• [THE PROBLEM]: Extract the lines unchanged, from the line containing "Image resolution: width=332" through the end of the records, including both.

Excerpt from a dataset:
+-------+
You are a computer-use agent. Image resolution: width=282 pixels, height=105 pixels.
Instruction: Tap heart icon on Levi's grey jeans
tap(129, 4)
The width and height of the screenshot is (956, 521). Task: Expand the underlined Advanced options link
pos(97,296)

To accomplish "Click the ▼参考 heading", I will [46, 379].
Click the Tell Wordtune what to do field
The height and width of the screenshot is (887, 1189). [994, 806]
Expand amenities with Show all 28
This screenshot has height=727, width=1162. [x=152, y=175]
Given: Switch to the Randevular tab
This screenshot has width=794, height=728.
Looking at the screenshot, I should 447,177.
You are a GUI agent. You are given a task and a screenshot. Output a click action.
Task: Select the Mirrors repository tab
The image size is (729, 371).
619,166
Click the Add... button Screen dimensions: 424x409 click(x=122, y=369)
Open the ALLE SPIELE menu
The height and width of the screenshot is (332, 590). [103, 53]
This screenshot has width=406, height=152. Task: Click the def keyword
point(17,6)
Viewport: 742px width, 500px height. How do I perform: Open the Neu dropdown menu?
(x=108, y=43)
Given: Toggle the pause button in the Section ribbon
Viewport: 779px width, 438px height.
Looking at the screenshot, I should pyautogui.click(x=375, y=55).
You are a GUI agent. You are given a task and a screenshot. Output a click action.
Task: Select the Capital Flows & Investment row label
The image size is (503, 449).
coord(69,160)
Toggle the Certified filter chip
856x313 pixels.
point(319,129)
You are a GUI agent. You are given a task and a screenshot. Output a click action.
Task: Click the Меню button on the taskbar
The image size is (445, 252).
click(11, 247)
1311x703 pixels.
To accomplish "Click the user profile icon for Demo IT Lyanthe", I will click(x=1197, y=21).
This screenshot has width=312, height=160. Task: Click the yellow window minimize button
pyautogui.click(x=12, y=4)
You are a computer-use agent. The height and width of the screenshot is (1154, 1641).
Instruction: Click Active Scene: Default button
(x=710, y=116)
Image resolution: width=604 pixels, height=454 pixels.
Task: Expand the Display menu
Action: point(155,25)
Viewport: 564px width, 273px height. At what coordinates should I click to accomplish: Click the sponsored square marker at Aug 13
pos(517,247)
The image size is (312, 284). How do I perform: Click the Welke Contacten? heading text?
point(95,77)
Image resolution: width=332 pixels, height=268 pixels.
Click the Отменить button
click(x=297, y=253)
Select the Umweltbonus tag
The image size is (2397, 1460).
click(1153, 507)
+-------+
• [TASK RESPONSE]:
Image resolution: width=332 pixels, height=268 pixels.
Click the Отменить button
click(x=297, y=253)
Select the Umweltbonus tag
The image size is (2397, 1460).
click(1153, 507)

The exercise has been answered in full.